FYI.

This story is over 5 years old.

Petrus Gaya Baru

Operasi Penembakan Misterius Jelang Asian Games Tak Terbukti Bikin Begal Kapok

Sedikitnya 15 orang terduga preman mati di tangan aparat saat operasi cipta kondisi jelang Asian Games. Puluhan ditembak di kaki dan ribuan ditangkap, nyatanya insiden begal tetap marak. Melanggar HAM iya, efektif kagak.
Ilustrasi patroli tim brigade motor Kepolisian Surabaya. Foto oleh Beawiharta/Reuters

Penggunaan kekerasan berlebih tampaknya tidak pernah menyelesaikan suatu masalah. Saat Polda Metro Jaya menggelar Operasi Cipta Kondisi Juli lalu, aparat telah menembak mati 11 orang begal dan menjaring lebih dari 2.000 orang terduga begal serta menahan 700 orang di antaranya. Lalu apakah angka kriminalitas benar-benar turun dan komplotan begal menghilang begitu saja? Aksi-aksi begal yang terjadi sepekan atau dua pekan belakangan membuktikan sebaliknya.

Iklan

Pada awal Agustus setidaknya terjadi lima pembegalan di sekitaran Jakarta Barat, Jakarta Utara, Bekasi, dan Tangerang. Pekan lalu seorang kurir menjadi korban sekawanan begal di Kembangan, Jakarta Barat. Sehari sebelumnya, dua orang begal merampas sepeda motor dan memperkosa korbannya di Kelapa Gading, Jakarta Utara.

Meski operasi penembakan begal demi Asian Games telah dikecam oleh aktivis HAM, aparat kepolisian ngotot bahwa mereka telah melaksanakan tugas sesuai prosedur. Shaleh Al Ghifari dari Lembaga Bantuan Hukum (LBH) Jakarta mengatakan bahwa polisi tidak memiliki fungsi untuk membunuh terduga maupun tersangka begal. Seharusnya, kata Ghifari, polisi mengedepankan cara-cara persuasif dan mengedepankan asas praduga tak bersalah. Ghifari mengatakan tindakan tembak di tempat yang dilakukan aparat tidak bisa dibenarkan meski pelaku dikatakan melakukan perlawanan selama penangkapan.

“Tidak ada istilah tembak mati dalam peraturan penggunaan senjata api,” kata Ghifari. “Cuma ada tembakan peringatan dan tembakan pelumpuhan. Dari fakta di lapangan ada yang ditembak bukannya di kaki atau tangan, tapi di dada dan dari belakang.”

* **Data Masukan**
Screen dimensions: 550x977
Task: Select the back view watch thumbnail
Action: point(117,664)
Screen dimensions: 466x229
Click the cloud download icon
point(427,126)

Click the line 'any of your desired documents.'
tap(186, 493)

--

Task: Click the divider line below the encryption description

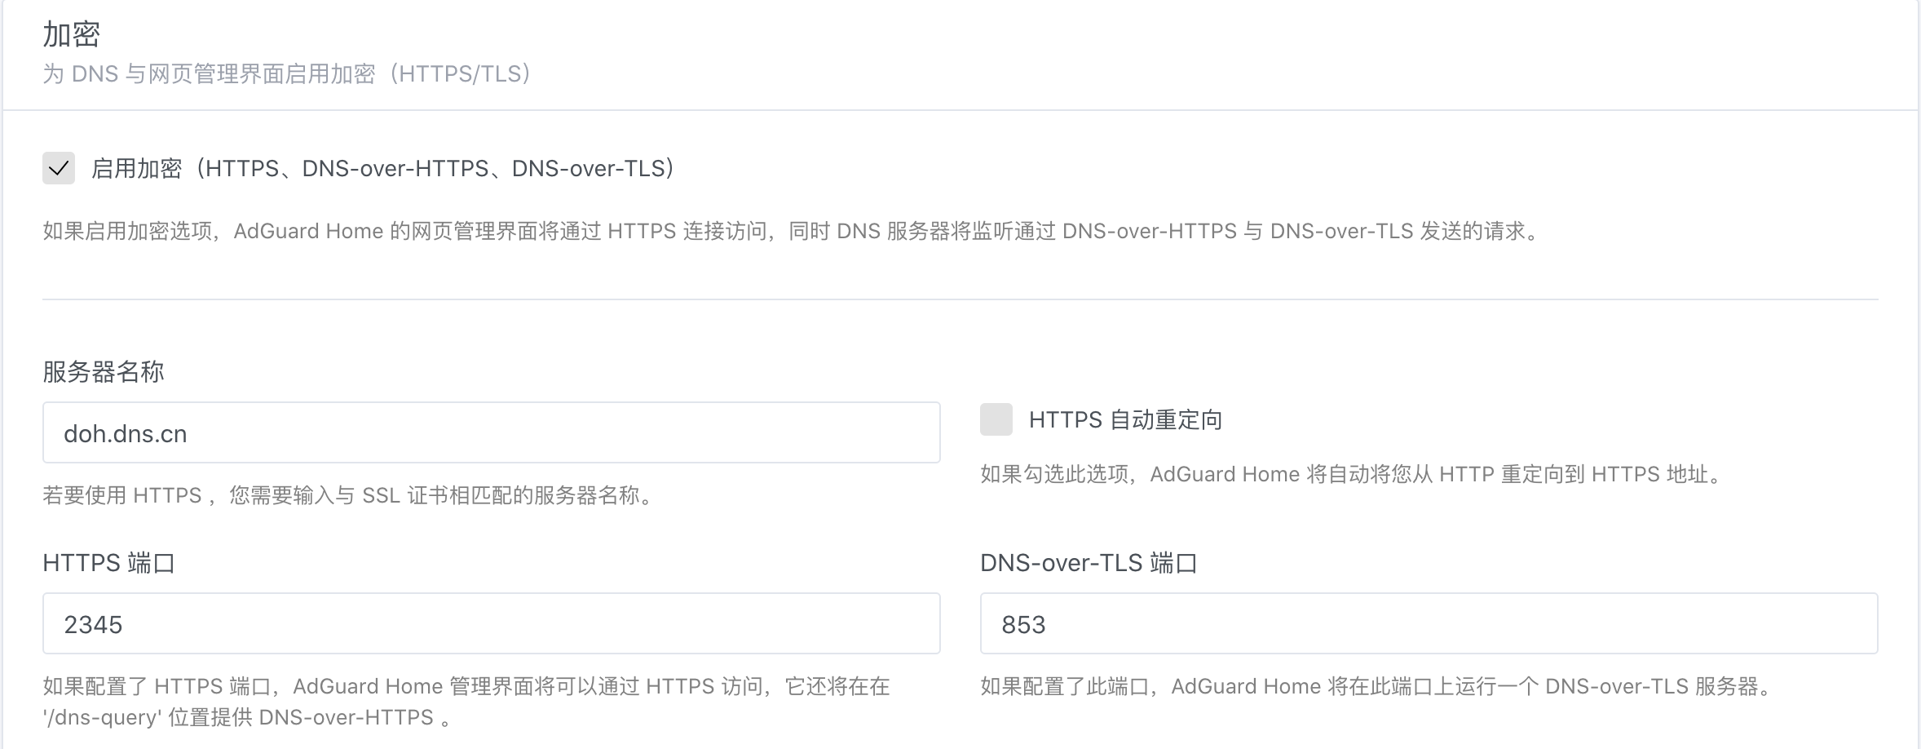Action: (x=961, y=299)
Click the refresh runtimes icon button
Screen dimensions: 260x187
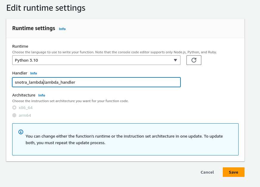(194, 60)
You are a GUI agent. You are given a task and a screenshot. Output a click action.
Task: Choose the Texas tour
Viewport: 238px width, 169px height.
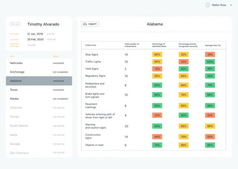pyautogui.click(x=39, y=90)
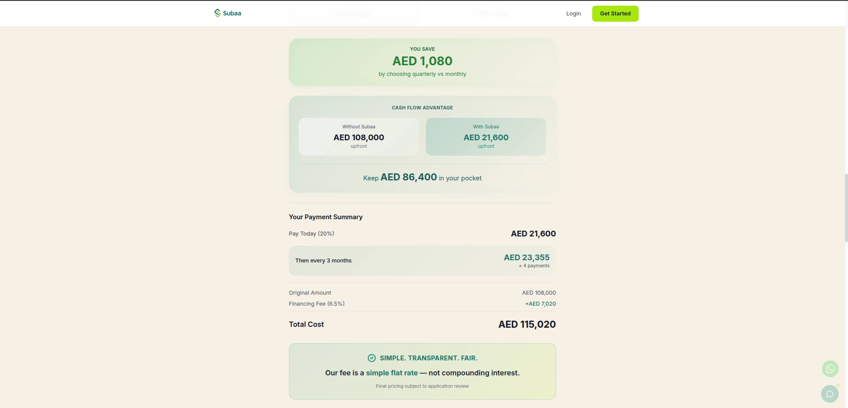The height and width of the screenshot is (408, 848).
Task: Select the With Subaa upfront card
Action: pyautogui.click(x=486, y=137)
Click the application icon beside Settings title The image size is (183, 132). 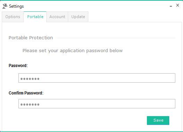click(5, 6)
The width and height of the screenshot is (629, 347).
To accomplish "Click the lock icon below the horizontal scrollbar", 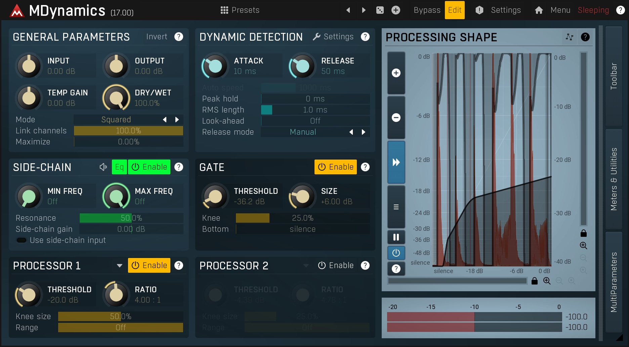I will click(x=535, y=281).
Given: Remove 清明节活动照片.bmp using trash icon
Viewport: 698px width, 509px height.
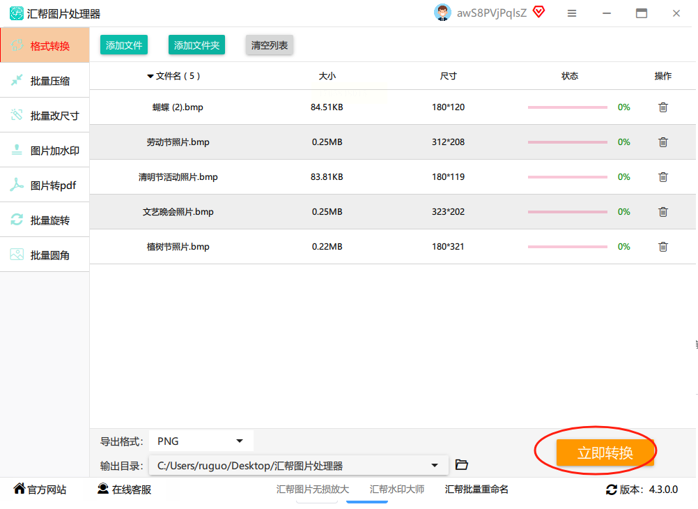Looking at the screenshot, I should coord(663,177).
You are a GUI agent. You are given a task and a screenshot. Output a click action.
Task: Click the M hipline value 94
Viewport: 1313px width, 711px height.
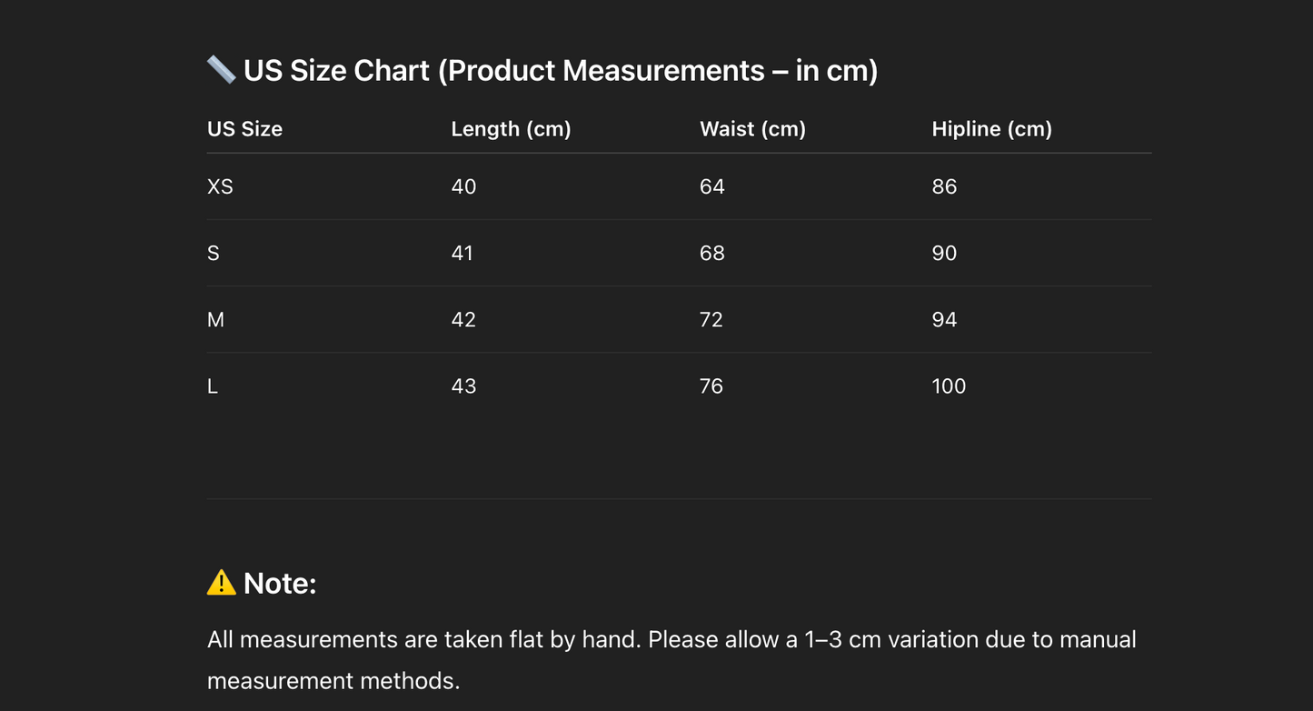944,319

==

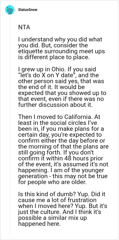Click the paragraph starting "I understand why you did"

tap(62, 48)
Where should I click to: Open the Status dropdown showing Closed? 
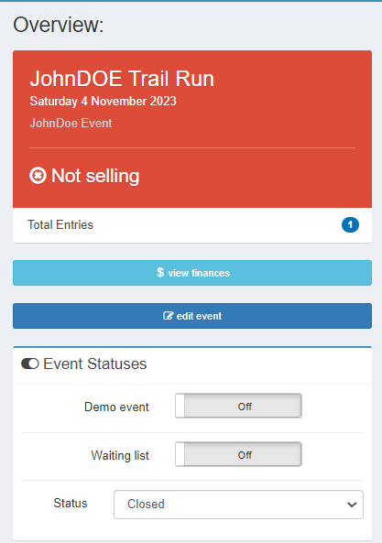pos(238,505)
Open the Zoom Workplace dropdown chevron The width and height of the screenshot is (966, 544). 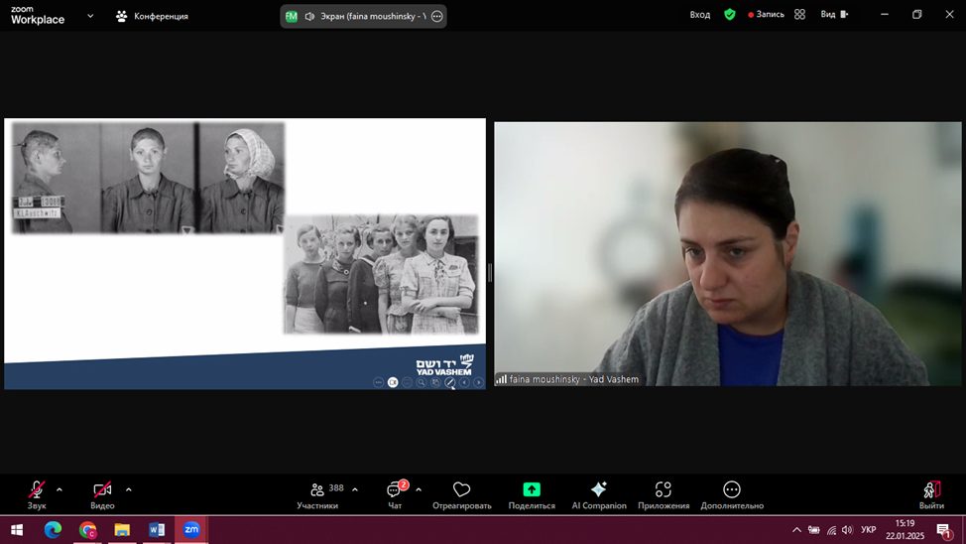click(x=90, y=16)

* **Tugas Anda**
1 - Ubah bagian artikel tentang operasi penembakan begal mulai dari "Sedikitnya 15 orang" sampai dengan "belakangan membuktikan sebaliknya." dengan mengganti "aparat" menjadi "polisi".
2 - Menurut artikel tentang operasi penembakan begal, di mana seorang kurir menjadi korban sekawanan begal pekan lalu?
3 - Teruskan artikel tentang operasi penembakan begal jelang Asian Games mulai dari kalimat terakhirnya.
Daftar di atas berasal dari sumber yang berbeda.

* **Hasil Berurutan**
1 -
Sedikitnya 15 orang terduga preman mati di tangan polisi saat operasi cipta kondisi jelang Asian Games. Puluhan ditembak di kaki dan ribuan ditangkap, nyatanya insiden begal tetap marak. Melanggar HAM iya, efektif kagak.
Ilustrasi patroli tim brigade motor Kepolisian Surabaya. Foto oleh Beawiharta/Reuters

Penggunaan kekerasan berlebih tampaknya tidak pernah menyelesaikan suatu masalah. Saat Polda Metro Jaya menggelar Operasi Cipta Kondisi Juli lalu, polisi telah menembak mati 11 orang begal dan menjaring lebih dari 2.000 orang terduga begal serta menahan 700 orang di antaranya. Lalu apakah angka kriminalitas benar-benar turun dan komplotan begal menghilang begitu saja? Aksi-aksi begal yang terjadi sepekan atau dua pekan belakangan membuktikan sebaliknya.

2 - Di Kembangan, Jakarta Barat.

3 -
Pada awal Agustus lalu, ketika operasi cipta kondisi jelang Asian Games berlangsung, setidaknya ada 56 preman jalanan yang ditembak polisi, dan 15 di antaranya tewas. Merujuk laporan yang diturunkan Koran Tempo 8 Agustus lalu, kematian para terduga penjahat kambuhan diselimuti banyak kejanggalan. Seorang korban atas nama Dedi, misalnya, ditangkap polisi dalam keadaan sehat. Ia pun tak melawan aparat, sebagaimana dituturkan oleh kakak kandungnya yang jadi saksi. Tapi keesokan harinya keluarga mendapat kabar bahwa warga Kebon Kosong, Kemayoran, Jakarta itu terpaksa ditembak karena melawan saat ditangkap petugas.

Iklan

Tonton dokumenter VICE soal kerusakan hutan hujan dalam skala besar di Indonesia demi melayani kepentingan industri minyak sawit:


Hal serupa juga terjadi pada seorang korban bernama Heru Astanto. Saat diciduk 7 Juli lalu, Heru dibawa oleh polisi tanpa diborgol ataupun diikat. Keesokan harinya, keluarga mendapat laporan bahwa Heru tewas dan jenazahnya bisa diambil di Rumah Sakit Polri, Kramat Jati, Jakarta Timur.

Menurut hasil visum yang disampaikan Kepala Forensik Rumah Sakit Polri Edy Purnomo kepada Tempo, 15 jenazah tertembak pada bagian dada. Sebagian mengalami luka tembus dari punggung ke dada. Ada juga jenazah dengan dua sampai tiga luka tembak pada titik berdekatan di dada. Tembakan di dada itu mengindikasikan polisi tak lebih dulu mengupayakan tembakan untuk melumpuhkan, melainkan langsung tembakan yang mematikan.

Ghifari dari LBH Jakarta mengatakan bahwa operasi anti kejahatan dalam skala masif tersebut dapat memicu potensi salah tangkap dan pelanggaran hak atas keadilan. LBH Jakarta telah membuka posko pengaduan korban operasi anti begal. Namun hingga kini banyak keluarga korban yang enggan mengadu karena belum ada keberanian, kata Ghifari.

Amnesty International Indonesia menyayangkan kematian sia-sia demi rasa aman selama Asian Games. Direktur eksekutif Amnesty International Indonesia Usman Hamid mengatakan bahwa penyelenggaraan Asian Games tidak seharusnya mengesampingkan hak asasi manusia.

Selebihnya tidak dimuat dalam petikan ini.